▶ _DOCUMENT PASSAGE_:
ML Data Pipeline with Databricks Asset Bundles and Azure DevOps

This project provides a robust, production-ready CI/CD framework for managing Machine Learning workloads on Databricks. It leverages Databricks Asset Bundles (DABs) for resource management, Azure Pipelines for automated testing and deployment, and Apache Airflow for orchestration.

🏗 Architecture Overview

Compute: Azure Databricks.
Resource Management: Databricks Asset Bundles (DABs).
CI/CD: Azure Pipelines with ephemeral Kubernetes-based agents.
Orchestration: Apache Airflow (running on Kubernetes).
Quality Gate: SonarQube.
Artifacts: Python Wheels hosted on Azure Artifacts.

📁 Project Structure

.
├── azure-pipelines.yml      # CI/CD pipeline definition
├── databricks.yml           # DAB configuration (Dev/Prod targets)

Data on finding elements on screens:

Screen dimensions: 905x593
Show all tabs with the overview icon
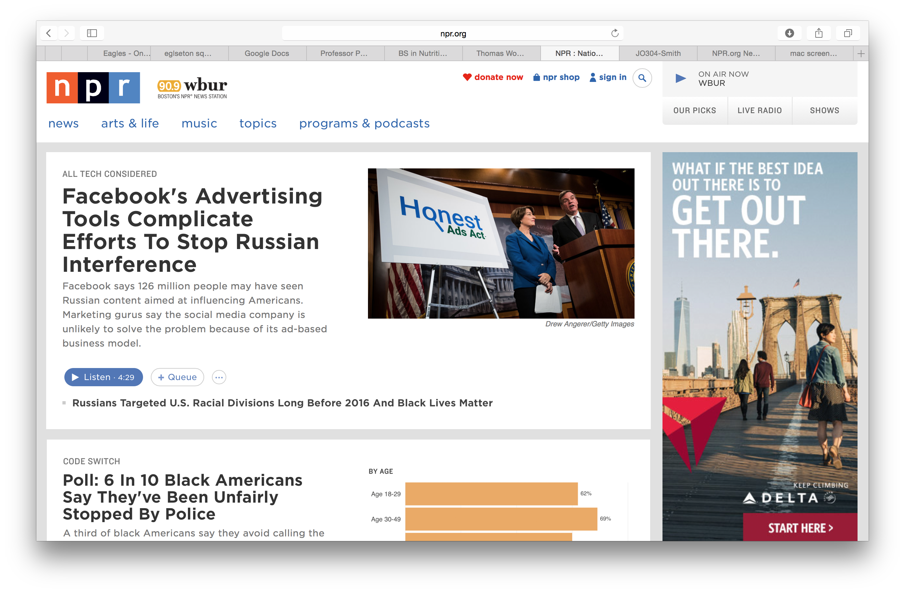848,33
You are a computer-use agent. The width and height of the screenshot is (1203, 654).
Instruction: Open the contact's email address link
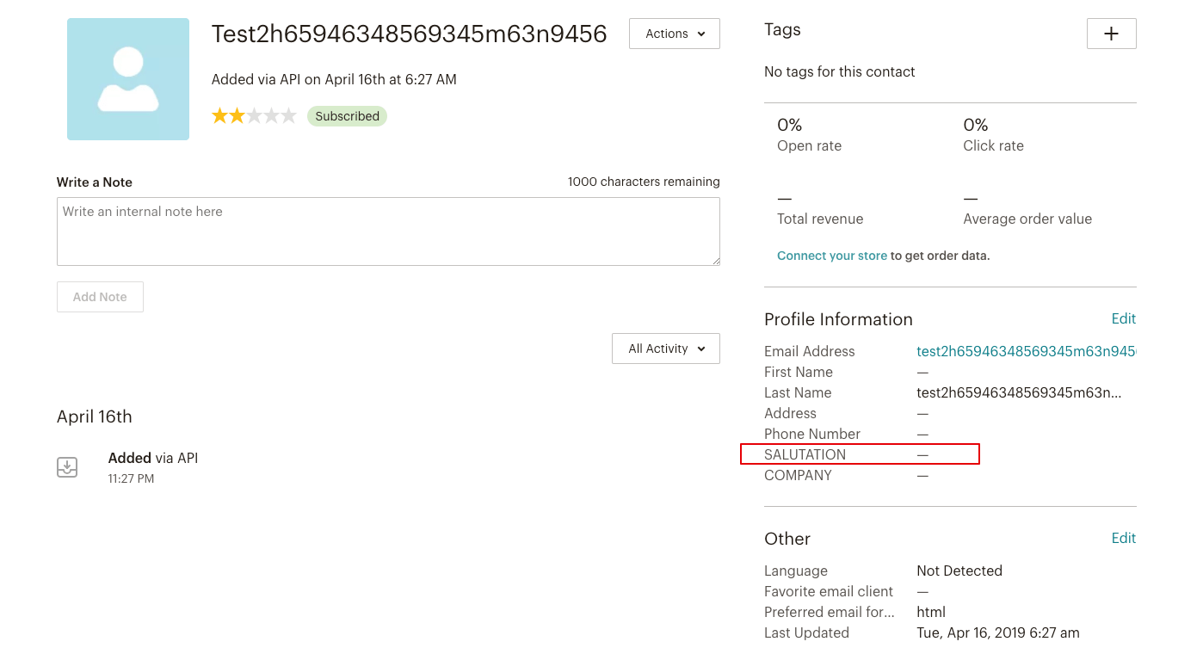click(x=1024, y=351)
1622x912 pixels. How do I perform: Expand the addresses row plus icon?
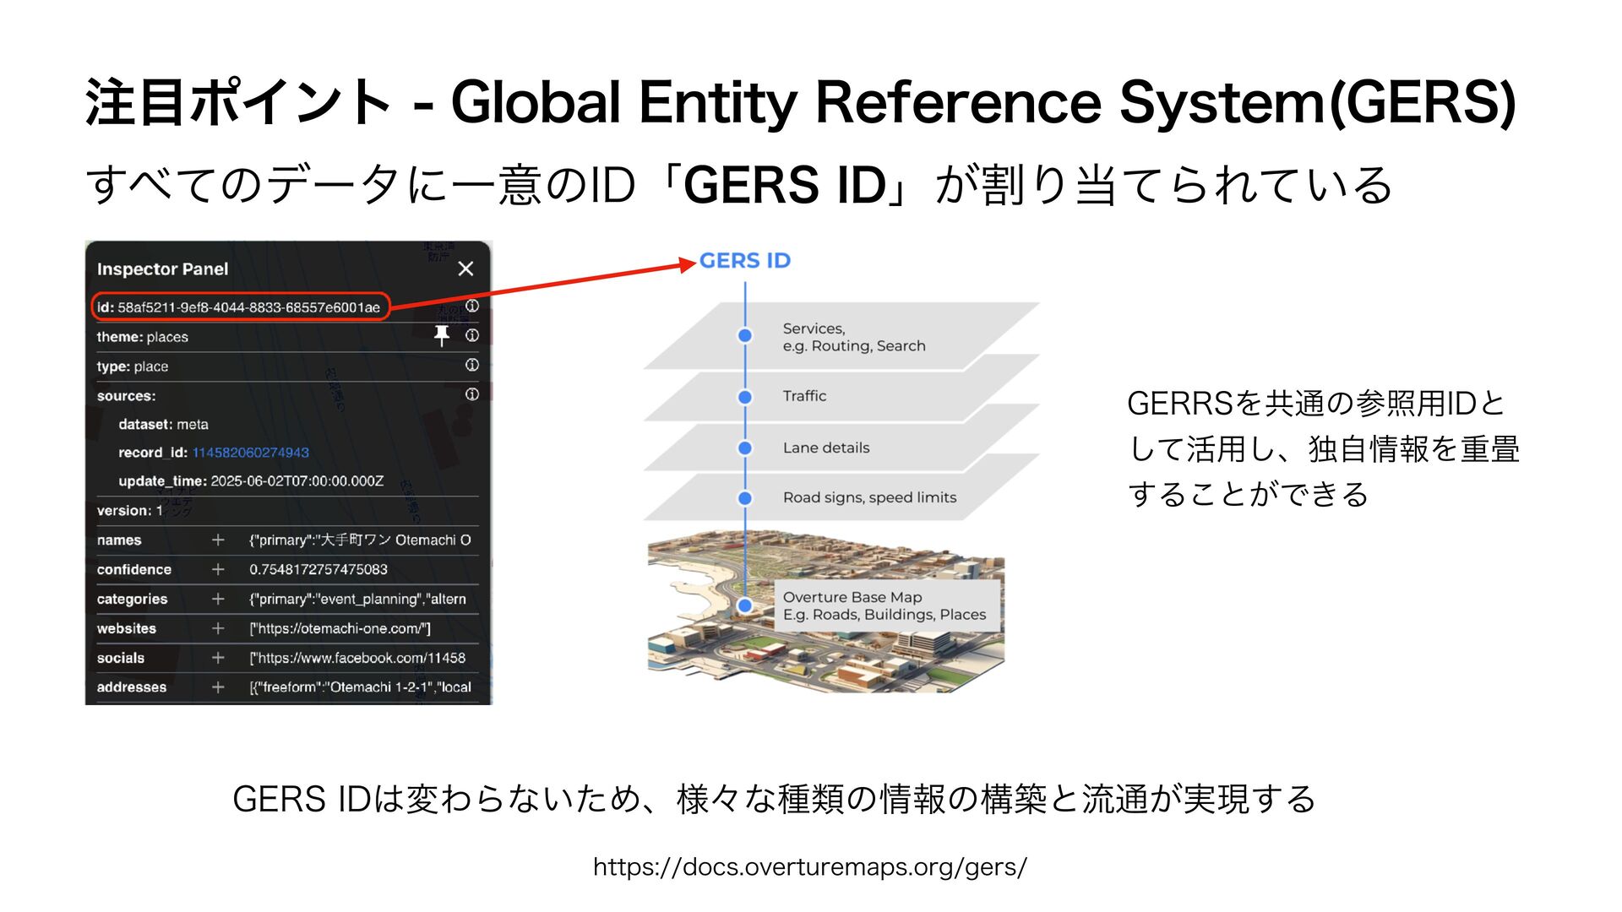click(218, 687)
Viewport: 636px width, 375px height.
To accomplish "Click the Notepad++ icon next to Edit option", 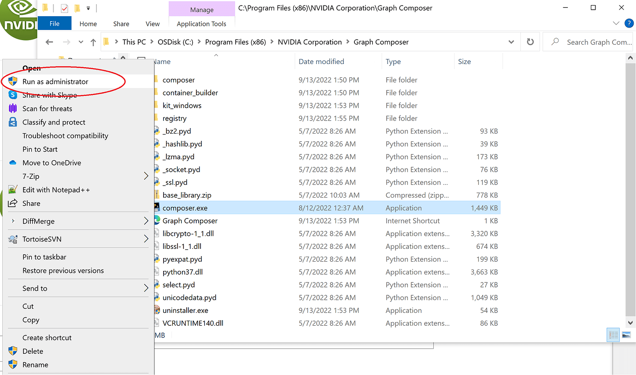I will [x=12, y=189].
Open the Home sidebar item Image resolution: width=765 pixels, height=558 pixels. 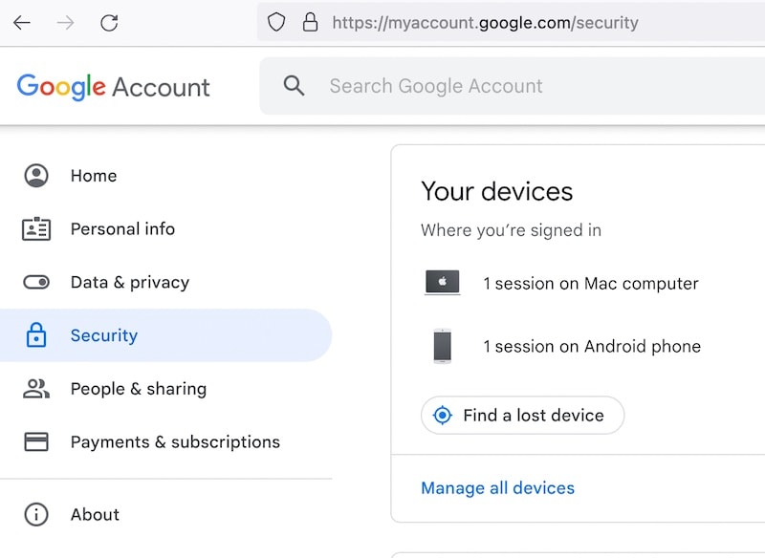tap(94, 176)
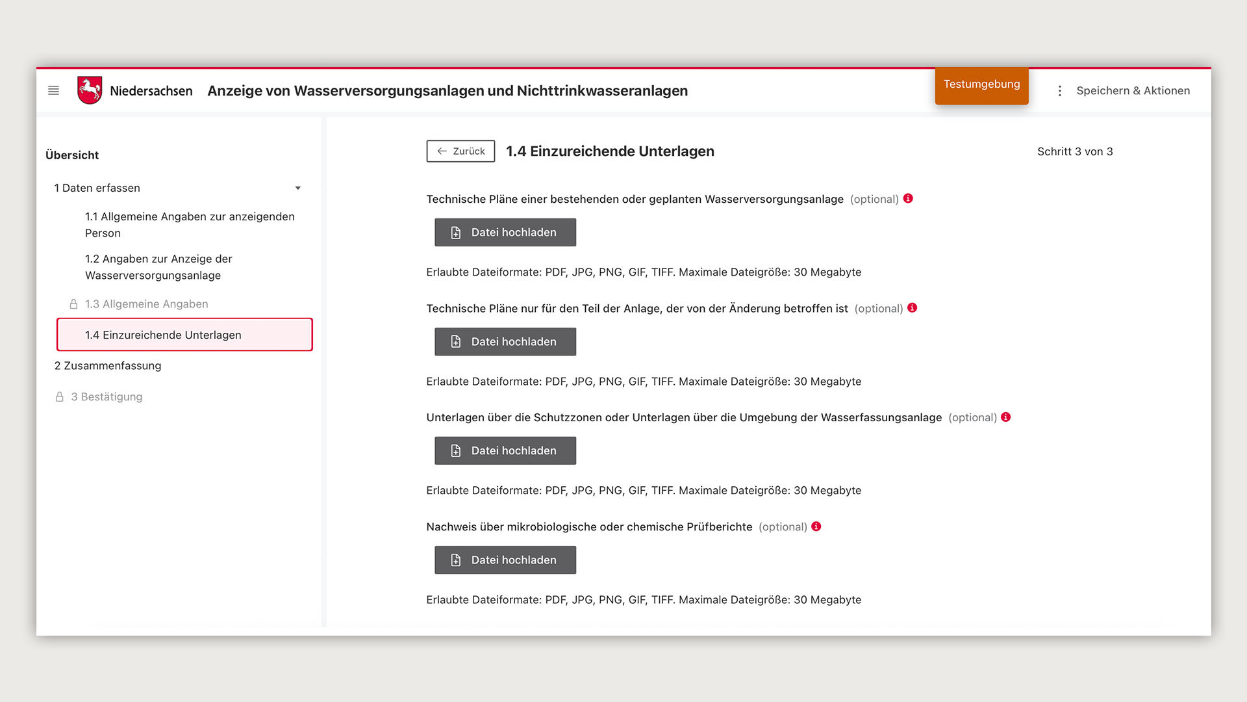Click lock icon beside 3 Bestätigung

[59, 397]
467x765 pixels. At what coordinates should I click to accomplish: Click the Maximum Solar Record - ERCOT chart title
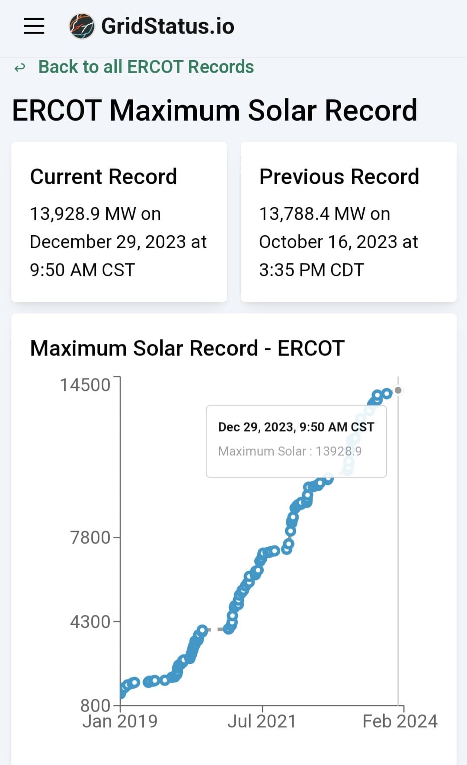pos(187,348)
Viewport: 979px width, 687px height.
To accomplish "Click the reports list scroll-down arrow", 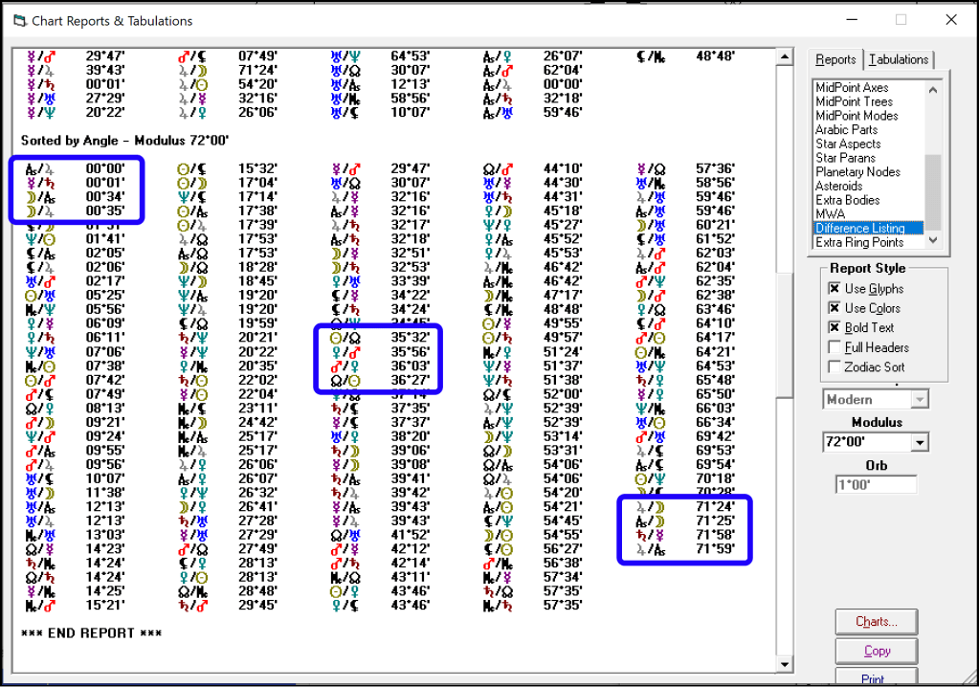I will pyautogui.click(x=933, y=241).
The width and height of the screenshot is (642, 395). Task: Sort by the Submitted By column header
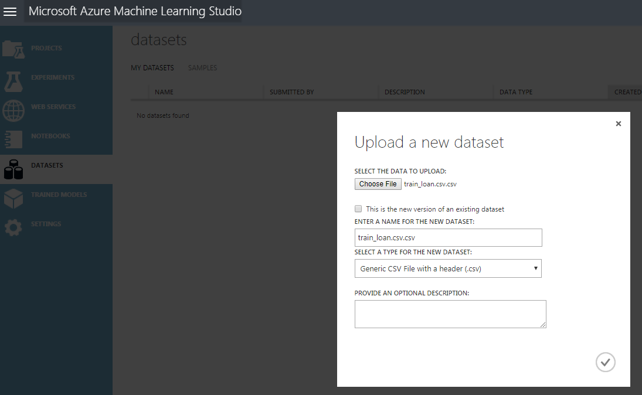(x=291, y=92)
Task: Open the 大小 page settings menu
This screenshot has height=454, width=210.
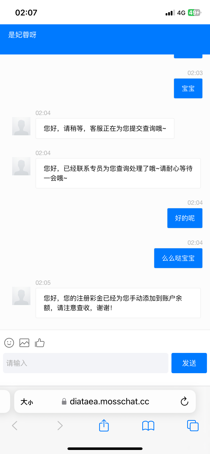Action: 27,402
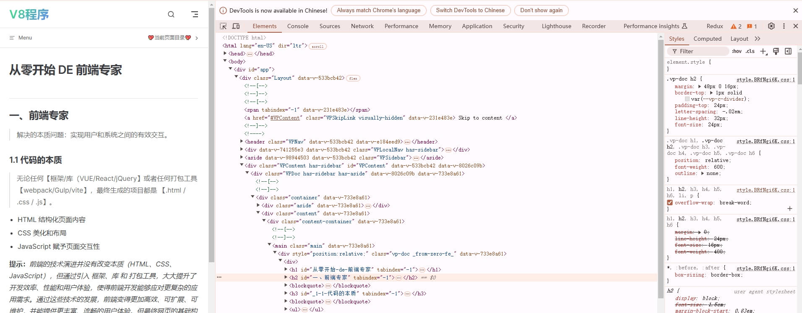Click Switch DevTools to Chinese button

coord(470,10)
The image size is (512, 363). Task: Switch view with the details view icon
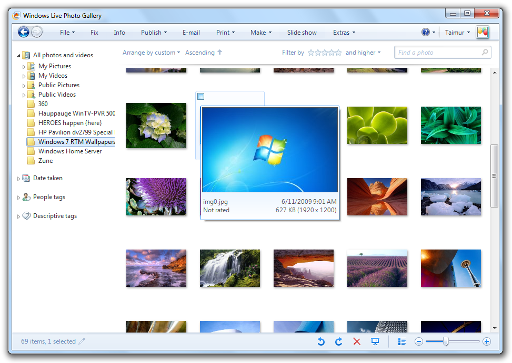tap(402, 341)
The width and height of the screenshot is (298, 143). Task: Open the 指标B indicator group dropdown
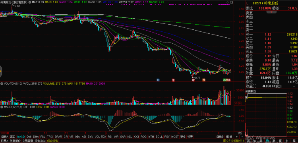pos(220,137)
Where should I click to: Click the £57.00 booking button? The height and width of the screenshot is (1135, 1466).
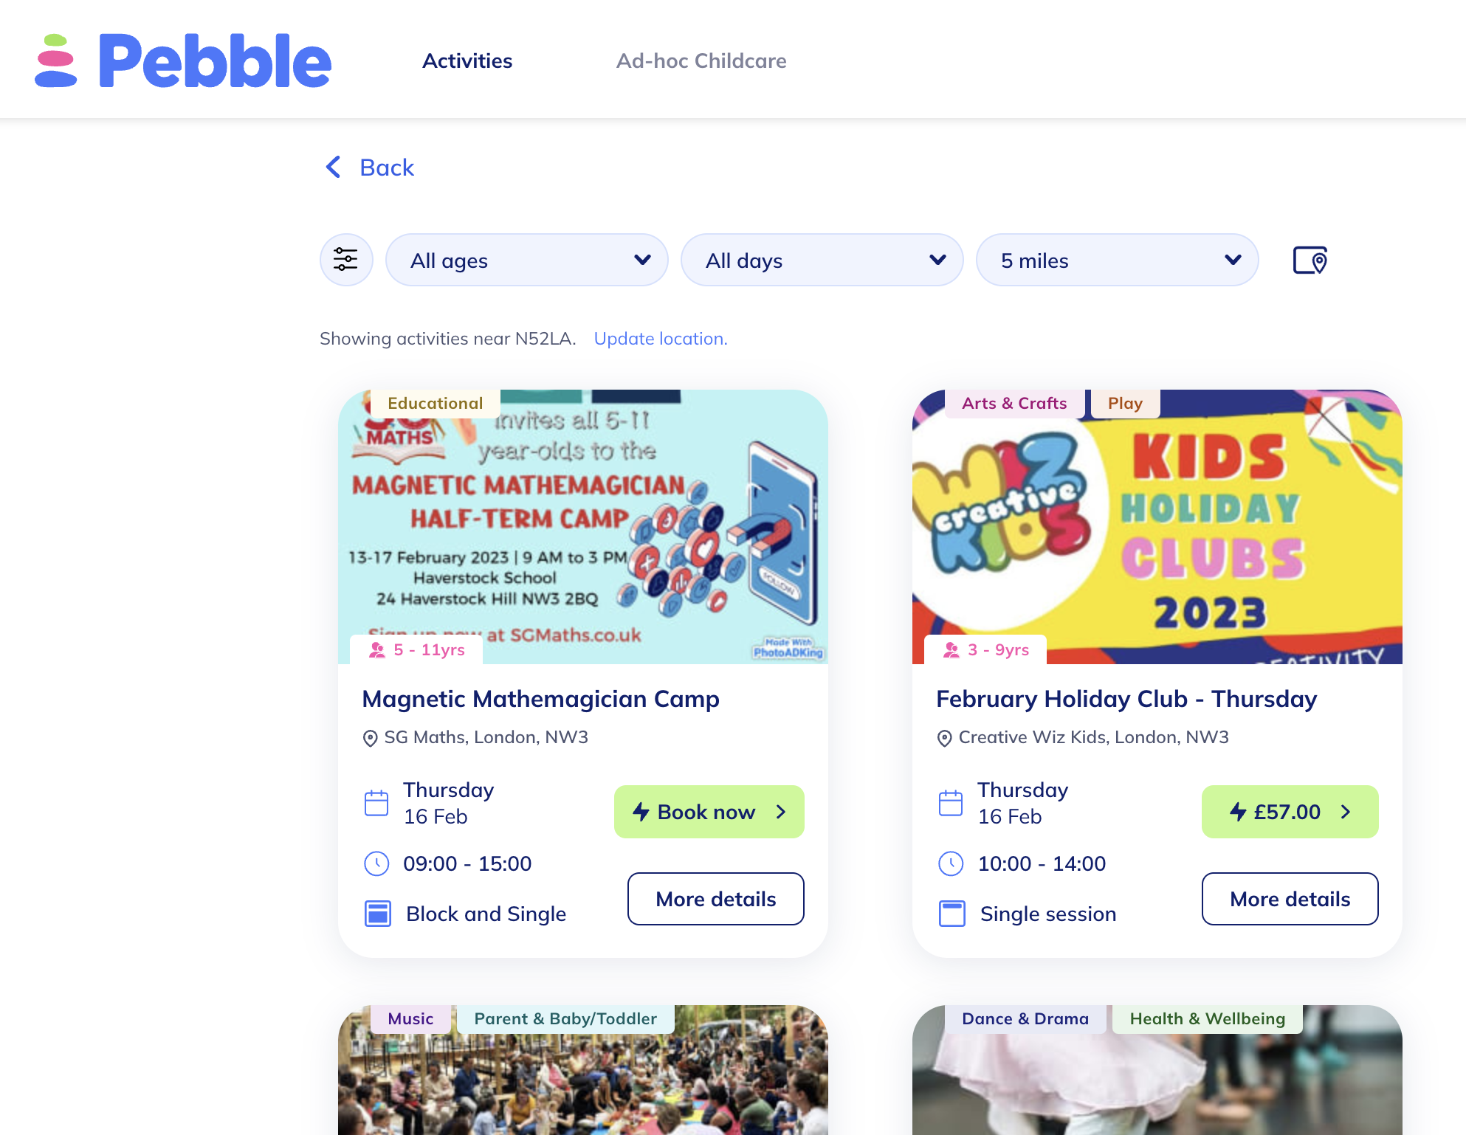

▶ _GIVEN TASK 1_: Shorten the paragraph of the ML pipeline README that begins "This project provides a robust" into a list, keeping its main facts.
▶ _GIVEN TASK 2_: Switch "Apache Airflow" to "Dagster" in the ML pipeline README, starting at "This project provides" and ending at "Compute: Azure Databricks.", and write out that stretch again.
▶ _GIVEN TASK 3_: Resume the ML pipeline README right after its last line and carry it on.
This data comes from a different source than the ML pipeline README.

▶ _RESULT 1_:
- Offers a production-ready CI/CD framework for Machine Learning workloads on Databricks
- Uses Databricks Asset Bundles (DABs) to manage resources
- Uses Azure Pipelines for automated testing and deployment
- Uses Apache Airflow for orchestration

▶ _RESULT 2_:
This project provides a robust, production-ready CI/CD framework for managing Machine Learning workloads on Databricks. It leverages Databricks Asset Bundles (DABs) for resource management, Azure Pipelines for automated testing and deployment, and Dagster for orchestration.

🏗 Architecture Overview

Compute: Azure Databricks.

▶ _RESULT 3_:
├── setup.py                 # Python package configuration
├── dags/                    # Airflow DAGs
│   └── train_model_dag.py   # Model training orchestration
├── infra/                   # Kubernetes deployment manifests
│   ├── azure-devops-agents/ # KEDA-scaled ephemeral build agents
│   │   ├── deploy.sh
│   │   ├── 01-namespace.yaml
│   │   ├── 02-secret.yaml
│   │   ├── 03-trigger-auth.yaml
│   │   └── 04-scaledjob.yaml
│   ├── airflow/             # Airflow Helm deployment with git-sync
│   │   ├── deploy.sh
│   │   ├── 01-namespace.yaml
│   │   ├── 02-secrets.yaml
│   │   └── 03-helm-values.yaml
│   └── README.md            # Detailed deployment guide
├── src/                     # Core logic (Python package)
│   └── example_package/
└── tests/                   # Unit and integration tests

🚀 Getting Started

Prerequisites

Databricks CLI: Installed and configured.
Python 3.10+: For local development and testing.
Azure DevOps: Access to the project and agent pools.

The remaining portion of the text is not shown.